五条先生がオフのときにどんな頻度であの目隠しをつけているかは未だよくわかっていないが、マンションではしないほうがいいと思う。流石に近所の目が心配になる。

「えっ、恵とナマエが一緒に作ってくれたの?」

僕嬉しくて泣いちゃいそう。と、五条先生は調子のいいことを言った。
食卓には白米と生姜焼きと浅漬けと、それから小松菜と豆苗の生姜おひたしが並んでいる。キッチンの鍋ではなすの味噌汁が温まっていた。

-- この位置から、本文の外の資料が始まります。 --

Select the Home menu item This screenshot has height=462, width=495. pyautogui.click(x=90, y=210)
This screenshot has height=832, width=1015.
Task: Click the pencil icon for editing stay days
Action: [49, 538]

「はいはい、五条さん座って待ってて下さいね、いまお味噌汁よそってきますから」

ナマエさんは五条先生をさらっとかわし、恵くんも座ってて、と促された。
五条先生の向かいに座ってナマエさんの後姿を眺める。昔は俺より大きくて、まるで大人みたいだと思っていた。
けれど今は、俺より小柄な女の人だ。

「めーぐみ」
「…なんですか」
「生姜に合う料理ばっかりだね、献立考えたのナマエでしょ」
「そうですけど」
「ははっ、安心してよ、取らないってば」

見透かしたように笑うのが腹立たしくて、テーブルの下で脛を蹴る。もちろん術式で阻まれて俺のつま先が到達することはない。
ナマエだって僕のことなんとも思ってないってば。そう言ってへらりと笑う。
それが嘘でも本当でも、俺の最大の敵はずっと五条先生なんだろう。

「はい、お待ちどうさま」

三人分の味噌汁が食卓に到着する。
家族みたいに同じ食卓を囲む時間は、案外嫌いじゃない。

「いただきます」
「召し上がれ」

にこにこ笑うナマエさんを見るたび、やっぱりこのひとが好きだなぁと何度だって思ってしまうのだ。